Domuz eti uzun süredir normal etlerin içinde yer almaya devam ediyor. Dağlar bayırlar domuzdan geçilmiyor. Birileri de yasal olmayan yollardan domuz etini ekonomiye kazandırıyor. Millete dinen haram sayılan domuz etini afiyetle yediriyor.
Tarım ve Orman Bakanlığı’nın gıda sektöründe yürüttüğü taklit ve tağşiş denetimleri, çarpıcı sonuçlar ortaya koymaya devam ediyor.
Domuz eti satışında Bursa ve Konya’nın ilk sıralarda yer alıverdi. Dini bütün kimliğiyle bilinen Konyalılar uzun süredir domuz eti yiyorlarmış. Artık kasaplar hangi isimle satıyorlarsa hacılarımıza, hocalarımıza epey domuz eti yedirmişler. Bursa ve Konya’yı domuz eti satışında Antalya, Muğla, Balıkesir ve Adana takip ediyor.
Adana’ya diyecek söz bulunmuyor. Eskiden beri at eti, eşek eti gibi sahte ürünlerle adından söz ettirmeyi başarıyor. Diğer iller ise turistik alanlarda domuz etini pazarlamayı tercih ediyorlar. Ancak insan ayırmıyorlar. Herkese yediriyorlar.
Turist yoğunluğunun yüksek olduğu Antalya ve Muğla’da domuz eti ürünlerinin satışı, turistik talebe bağlanıyor. Ancak bazı işletmelerin, menülerinde bu ürünleri yeterince bilgilendirme yapmadan sunması, tüketici şikâyetlerini artırıyor.

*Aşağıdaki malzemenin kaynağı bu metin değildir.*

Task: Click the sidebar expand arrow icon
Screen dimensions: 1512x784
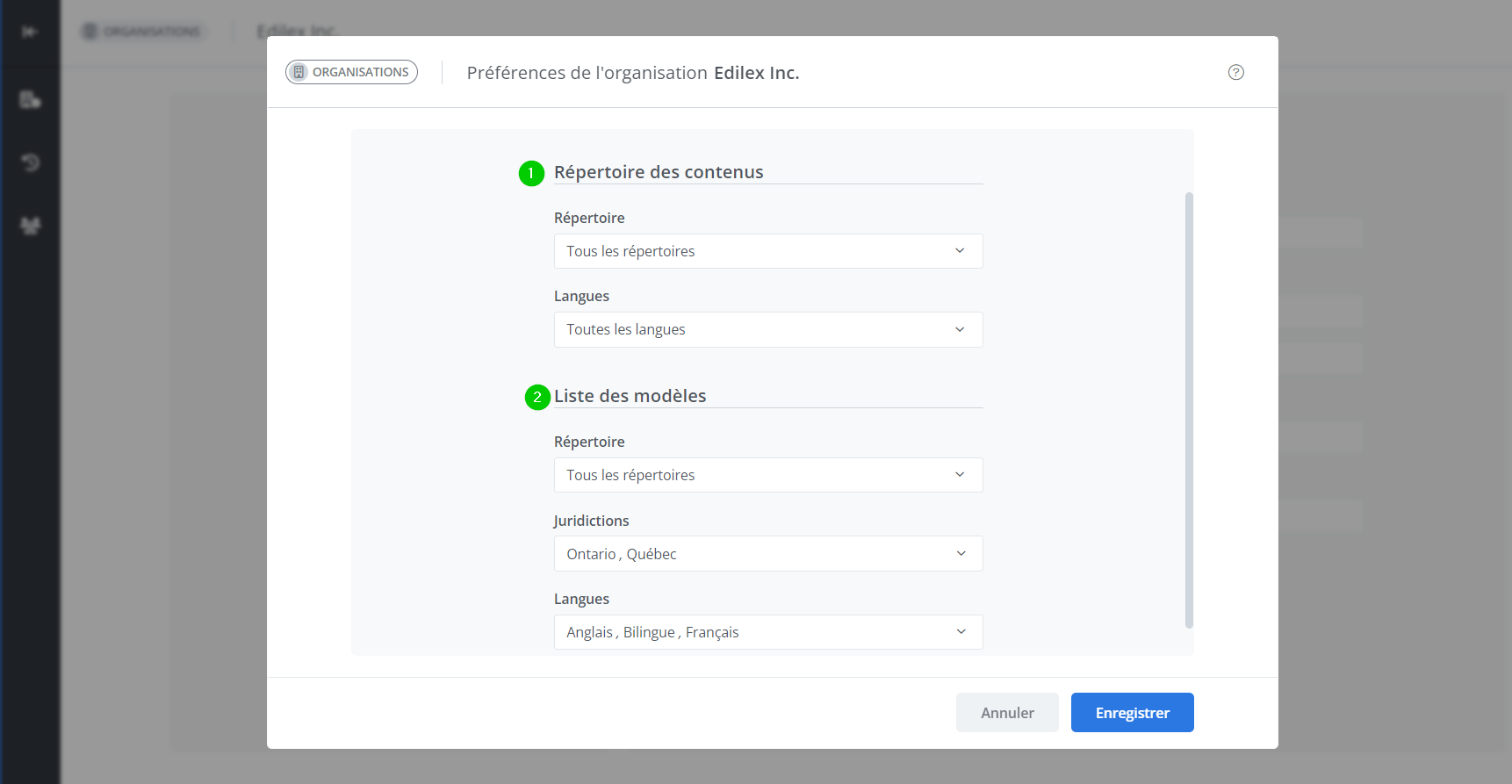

Memleketin dağları bayırları domuzdan geçilmiyor. Hemen bütün tarım alanlarında ciddi zarar yapıyorlar. Bağlarda, meyve bahçelerinde, hububat alanlarında, kavun-karpuz tarlalarında milyonlarca dolarlık zarar yapıyorlar. Vatandaş domuz zararını önlemede ciddi zorluk çekiyor. Sürülerle gelip, koca bir tarlayı yerle bir edebiliyorlar.
Yeni dikilmiş meyve bahçelerinde ağaçları kırıp geçiriyorlar. Eskiler başını kaldıramaz derdi. Şimdi yeni nesil domuzlar iki ayağının üzerine kalkıp bademlerin, cevizleri kollarını kırıp meyveleri yiyorlar.
Turizmciler her yıl 50 milyona yakın turistin geldiğini söylüyorlar. Buradan hareketle yaban domuzunun ekonomiye kazandırılması gerekiyor. Dağ kuzusu olarak turistlere ikram edilebilir. Ahırda yetişenlerden çok daha lezzetli ve sağlıklı olabilir. Eğer resmi olarak Et-Süt Kurumu domuz etini satın alırsa domuz avcılığı da düzene-disipline girer. Sahtekârlar mal bulamaz.
Domuz eti ticarileşir ise tarım alanları domuz istilasından kurtulur. Çiftçilerimizin korkulu rüyası ortadan kalkar. Yoksa bu gidişle sahtekarlar paralarına para katarken, insanımız domuz eti yemeye devam eder.